Comparative analysis of lncRNAs acting as switch genes in the large panel of TCGA cancer datasets. (A) lncRNA-diseasome. The bipartite network is composed of two disjoint sets of nodes with different size: the larger ones correspond to the analyzed human cancer types from TCGA, whereas the smaller ones correspond to all lncRNAs acting as switch genes. A link occurs between a tumor type and a lncRNA if the lncRNA acts as switch gene for that tumor. Different colors are associated to different tumor types. lncRNAs are colored based on the tumor type to which they belong. Nodes are light gray if the corresponding lncRNAs are associated with more than one tumor type. (B) lncRNA-disease network (LDN). The LDN is the projection of the lncRNA-diseasome bipartite network, in which nodes correspond to tumor types (diseases) and two diseases are connected if there is at least one lncRNA that acts as switch gene in both. The width of a link is proportional to the number of lncRNAs that are acting as switch genes in both diseases. The size of a node is proportional to the number of lncRNAs acting as switch genes for that disease. Different node colors are associated with different diseases.

Figure 9

Comparative analysis of protein-coding genes (mRNAs) acting as switch genes in the large panel of TCGA cancer datasets. (A) mRNA-diseasome. The bipartite network is composed of two disjoint sets of nodes with different size: the larger ones correspond to the analyzed human cancer types from TCGA, whereas the smaller ones correspond to all protein coding genes acting as switch genes. A link occurs between a tumor type and a mRNA if the mRNA acts as switch gene for that tumor. Different colors are associated to different tumor types. mRNAs are colored based on the tumor type to which they belong. Nodes are light gray if the corresponding miRNAs are associated with more than one tumor type. (B) mRNA-disease network (MRDN). The MRDN is the projection of the mRNA-diseasome bipartite network, in which nodes correspond to tumor types (diseases) and two diseases are connected if there is at least one mRNA that acts as switch gene in both.
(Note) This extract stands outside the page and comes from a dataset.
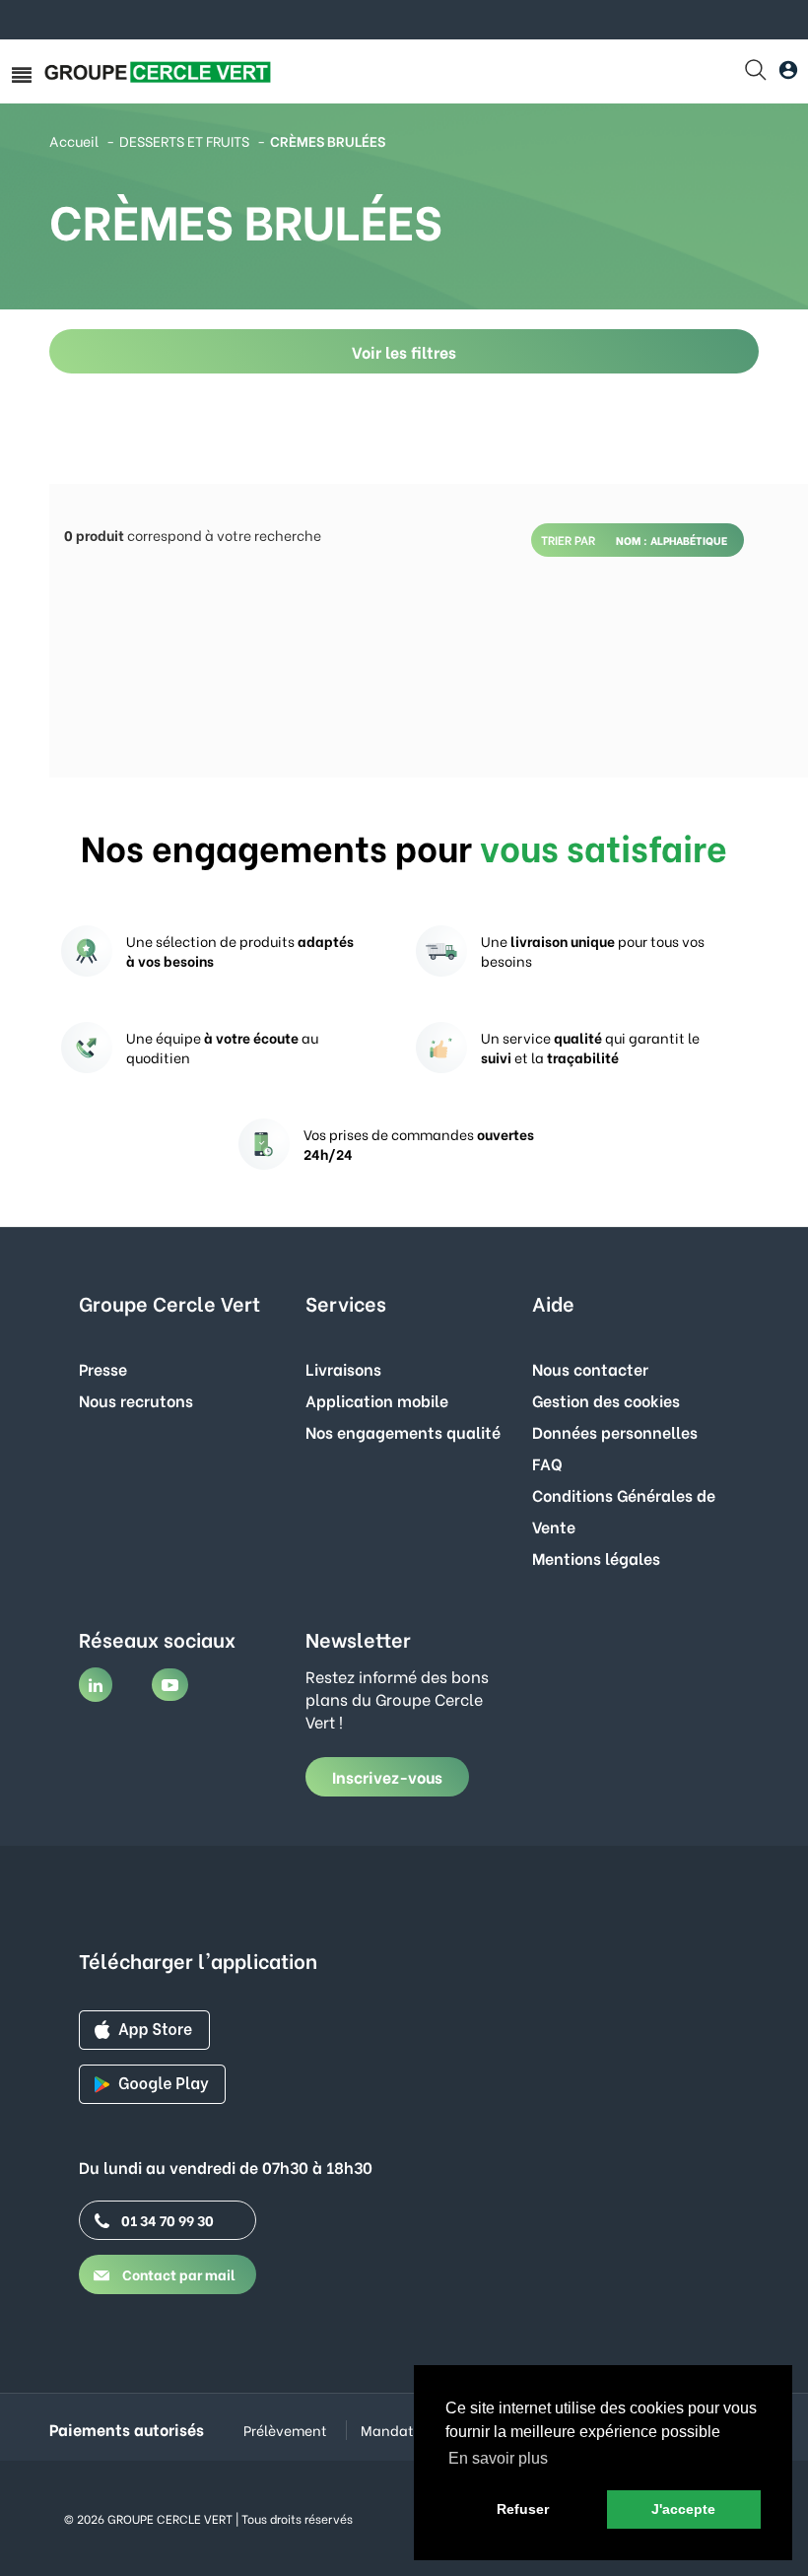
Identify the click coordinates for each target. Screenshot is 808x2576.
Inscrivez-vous (387, 1776)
The width of a link is proportional to the number of mRNAs that are acting as switch genes in both diseases. The size of a node is proportional to the number of mRNAs acting as switch genes for that disease. Different node colors are associated with different diseases.

Figure 10

Performance of SWIM in human breast invasive carcinoma. (A) Enrichment p-values of switch genes in seed genes obtained by running SWIM for breast invasive carcinoma. (B) Enrichment p-values for a subset of genes drawn randomly from the network in seed genes.